MANCHESTER is Britain’s top area for buy-to-let in 2026, new research has revealed.

The city takes first place in a new index published by leading UK property investment company ERE Property. It scores 310 local authorities across England and Wales on five weighted metrics: average property price (30%), annual rental yield (25%), five-year property price growth (20%), private rented sector share (15%) and average monthly rent (10%) to find the best places to invest in property.

Manchester takes the top spot as an ideal place to be a landlord after performing well across all five metrics.
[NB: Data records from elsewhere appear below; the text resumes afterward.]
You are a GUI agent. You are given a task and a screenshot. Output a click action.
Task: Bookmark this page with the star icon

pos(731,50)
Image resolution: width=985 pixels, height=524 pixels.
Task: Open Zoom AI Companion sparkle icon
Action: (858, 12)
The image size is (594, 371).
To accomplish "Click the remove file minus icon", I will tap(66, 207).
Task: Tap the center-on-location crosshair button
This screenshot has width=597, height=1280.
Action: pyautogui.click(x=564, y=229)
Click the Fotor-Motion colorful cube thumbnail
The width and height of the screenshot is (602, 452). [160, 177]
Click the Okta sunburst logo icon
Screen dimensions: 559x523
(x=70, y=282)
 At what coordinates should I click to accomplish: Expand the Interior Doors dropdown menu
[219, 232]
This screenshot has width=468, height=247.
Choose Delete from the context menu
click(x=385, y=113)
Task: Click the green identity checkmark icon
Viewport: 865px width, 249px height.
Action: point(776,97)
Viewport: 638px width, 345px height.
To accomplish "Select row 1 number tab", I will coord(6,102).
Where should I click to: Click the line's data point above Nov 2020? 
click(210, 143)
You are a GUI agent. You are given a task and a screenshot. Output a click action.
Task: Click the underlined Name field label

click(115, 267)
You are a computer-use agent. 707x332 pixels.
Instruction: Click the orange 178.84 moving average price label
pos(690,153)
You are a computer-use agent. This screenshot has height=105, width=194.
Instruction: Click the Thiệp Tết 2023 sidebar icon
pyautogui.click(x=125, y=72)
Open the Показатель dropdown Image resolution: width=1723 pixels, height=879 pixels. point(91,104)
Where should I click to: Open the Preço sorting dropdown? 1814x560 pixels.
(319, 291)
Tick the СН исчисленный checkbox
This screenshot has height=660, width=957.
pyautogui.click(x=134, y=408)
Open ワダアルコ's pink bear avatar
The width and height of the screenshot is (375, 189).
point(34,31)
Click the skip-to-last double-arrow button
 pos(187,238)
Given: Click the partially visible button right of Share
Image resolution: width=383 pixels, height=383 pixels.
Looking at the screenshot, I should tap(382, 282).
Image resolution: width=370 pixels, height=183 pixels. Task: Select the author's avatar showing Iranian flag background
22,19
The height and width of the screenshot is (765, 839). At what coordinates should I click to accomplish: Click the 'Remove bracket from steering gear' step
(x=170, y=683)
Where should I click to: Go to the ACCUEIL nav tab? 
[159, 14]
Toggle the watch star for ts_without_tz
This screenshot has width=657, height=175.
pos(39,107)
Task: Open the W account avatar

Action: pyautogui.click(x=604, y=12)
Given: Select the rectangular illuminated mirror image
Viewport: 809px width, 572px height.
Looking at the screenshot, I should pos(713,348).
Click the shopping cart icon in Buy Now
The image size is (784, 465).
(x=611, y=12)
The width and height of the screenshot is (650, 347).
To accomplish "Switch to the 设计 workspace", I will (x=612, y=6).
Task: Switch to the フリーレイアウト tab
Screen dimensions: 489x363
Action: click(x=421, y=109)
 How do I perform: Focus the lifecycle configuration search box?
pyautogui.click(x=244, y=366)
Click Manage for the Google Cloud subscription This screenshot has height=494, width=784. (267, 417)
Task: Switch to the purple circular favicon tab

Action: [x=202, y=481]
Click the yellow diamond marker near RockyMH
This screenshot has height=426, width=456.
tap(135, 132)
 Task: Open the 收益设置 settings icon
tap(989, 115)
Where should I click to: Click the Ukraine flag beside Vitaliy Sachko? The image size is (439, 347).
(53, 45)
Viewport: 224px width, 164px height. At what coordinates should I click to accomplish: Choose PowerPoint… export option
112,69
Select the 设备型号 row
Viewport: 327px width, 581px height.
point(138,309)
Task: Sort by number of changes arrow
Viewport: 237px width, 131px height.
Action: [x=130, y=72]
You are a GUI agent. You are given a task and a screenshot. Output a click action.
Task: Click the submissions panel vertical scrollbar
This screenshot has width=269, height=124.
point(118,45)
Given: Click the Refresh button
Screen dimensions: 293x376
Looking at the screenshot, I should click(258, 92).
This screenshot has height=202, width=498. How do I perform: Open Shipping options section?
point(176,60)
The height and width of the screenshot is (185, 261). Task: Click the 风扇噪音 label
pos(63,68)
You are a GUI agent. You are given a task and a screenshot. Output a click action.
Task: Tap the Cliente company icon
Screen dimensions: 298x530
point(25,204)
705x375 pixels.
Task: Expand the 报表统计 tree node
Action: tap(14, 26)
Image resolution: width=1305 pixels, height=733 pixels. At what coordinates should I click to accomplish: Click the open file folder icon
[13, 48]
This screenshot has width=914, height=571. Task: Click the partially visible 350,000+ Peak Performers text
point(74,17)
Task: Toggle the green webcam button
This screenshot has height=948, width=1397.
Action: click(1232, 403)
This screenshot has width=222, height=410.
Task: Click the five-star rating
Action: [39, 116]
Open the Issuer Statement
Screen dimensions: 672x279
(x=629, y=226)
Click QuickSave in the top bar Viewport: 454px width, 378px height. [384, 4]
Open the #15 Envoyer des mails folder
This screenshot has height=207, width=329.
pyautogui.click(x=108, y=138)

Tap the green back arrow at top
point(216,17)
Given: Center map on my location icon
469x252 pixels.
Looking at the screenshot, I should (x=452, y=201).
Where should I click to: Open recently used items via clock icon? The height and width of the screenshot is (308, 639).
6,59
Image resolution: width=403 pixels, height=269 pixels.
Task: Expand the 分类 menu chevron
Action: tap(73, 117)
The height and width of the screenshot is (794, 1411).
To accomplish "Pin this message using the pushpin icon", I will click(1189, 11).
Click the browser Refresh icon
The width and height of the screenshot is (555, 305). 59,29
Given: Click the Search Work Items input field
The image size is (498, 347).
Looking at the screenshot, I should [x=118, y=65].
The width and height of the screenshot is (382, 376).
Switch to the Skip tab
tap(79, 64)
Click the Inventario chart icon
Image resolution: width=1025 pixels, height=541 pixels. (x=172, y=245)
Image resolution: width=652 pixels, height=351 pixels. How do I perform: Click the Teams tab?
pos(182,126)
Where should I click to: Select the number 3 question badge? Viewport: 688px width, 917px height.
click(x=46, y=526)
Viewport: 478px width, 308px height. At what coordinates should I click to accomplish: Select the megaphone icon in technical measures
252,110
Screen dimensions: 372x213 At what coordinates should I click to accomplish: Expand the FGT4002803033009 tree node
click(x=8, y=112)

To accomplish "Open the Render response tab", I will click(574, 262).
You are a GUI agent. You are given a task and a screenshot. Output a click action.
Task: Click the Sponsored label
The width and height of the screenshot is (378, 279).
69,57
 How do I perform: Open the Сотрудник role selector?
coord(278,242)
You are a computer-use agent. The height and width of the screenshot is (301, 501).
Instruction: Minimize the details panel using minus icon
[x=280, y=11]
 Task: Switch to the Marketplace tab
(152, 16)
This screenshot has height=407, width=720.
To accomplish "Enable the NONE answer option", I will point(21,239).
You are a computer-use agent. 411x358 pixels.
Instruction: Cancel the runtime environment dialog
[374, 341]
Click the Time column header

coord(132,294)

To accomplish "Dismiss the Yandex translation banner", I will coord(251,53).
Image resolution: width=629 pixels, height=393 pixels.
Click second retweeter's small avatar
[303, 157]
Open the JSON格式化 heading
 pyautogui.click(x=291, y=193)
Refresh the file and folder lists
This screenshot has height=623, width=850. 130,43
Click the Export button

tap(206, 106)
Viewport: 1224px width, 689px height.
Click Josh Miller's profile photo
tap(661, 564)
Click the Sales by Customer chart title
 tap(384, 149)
Its average property price of £251,461 is below the UK average of £267,957, while its annual rental return of 6.4% is the fifth-highest of any local authority in the country. Property values in the city have risen by 24.7% over the past five years, ahead of the UK average of 17.0%. Almost a third (32.3%) of Manchester households rent privately, placing it inside the UK’s top 15 for private rented sector share.

Newcastle upon Tyne takes second place, narrowly behind Manchester. It is the only local authority in the ranking to deliver an annual return above 7%, at 7.01%, with an average property price of £205,112. Newcastle property values have risen by 22.9% over the past five years. However, it falls into second place as the percentage of households that rent privately is considerably lower than Manchester, at 22.8%.

The third best place to be a buy-to-let landlord in England and Wales is Blackpool. It has the cheapest homes on the top-10 list at an average of £136,609 – one of the five lowest average property prices among the 310 areas ranked. Blackpool prices have risen 23.5% in five years, and the town has strong demand for rented housing, with 31.8% of the market renting privately.

Nottingham takes fourth place, with an average property price of £194,014 and an annual return of 6.2%. The city has seen prices rise by 21.4% over the past five years and 28.6% of its households rent privately.

Salford and Hyndburn take fifth and sixth spot, with Hyndburn standing out for the highest five-year price growth of any area in the country at 40.2%. Burnley, Liverpool, Portsmouth and Southampton complete the top 10.

Seven of the top 10 areas are in the north of England, with Manchester, Blackpool, Salford, Hyndburn, Burnley and Liverpool all in the North West, and Newcastle in the North East. Just one London borough, Newham at 38th place, makes the top 50 of the overall ranking.

At the other end of the ranking, Kensington and Chelsea ranks last of the 310 areas, with the highest average property price in the country at £1,225,499 and a price tag that has fallen by 10.5% over the past five years. Westminster has seen the largest decline of any area in the country, down 14.9% over the same period. Three south-east commuter areas – Elmbridge in Surrey, Waverley and Mole Valley – join Kensington and Chelsea and Uttlesford in Essex to complete the bottom five.

The UK’s top 10 buy-to-let areas in 2026

Rank Area Avg property price 5-yr price change Avg monthly rent Annual return
1 Manchester £251,461 +24.7% £1,345 6.4%
2 Newcastle upon Tyne £205,112 +22.9% £1,199 7.0%
3 Blackpool £136,609 +23.5% £693 6.1%
4 Nottingham £194,014 +21.4% £1,006 6.2%
5 Salford £224,404 +24.7% £1,162 6.2%
6 Hyndburn £140,673 +40.2% £636 5.4%
7 Burnley £128,687 +28.8% £624 5.8%
8 Liverpool £177,378 +24.0% £888 6.0%
9 Portsmouth £248,387 +13.2% £1,349 6.5%
10 Southampton £232,336 +11.4% £1,243 6.4%

Annual return = average monthly rent x 12, divided by average property price. Source: ERE Property.

Commenting on the study, Helen Mercer-Jones, Managing Director at ERE Property, said:

“London is no longer the default choice for the modern landlord. With only one London borough even making the top 50, our research highlights a massive geographic pivot in the UK property market. For those seeking returns above 6% or 7%, the smart money is moving North to cities that offer both lower barriers to entry and a much higher ceiling for rental growth.”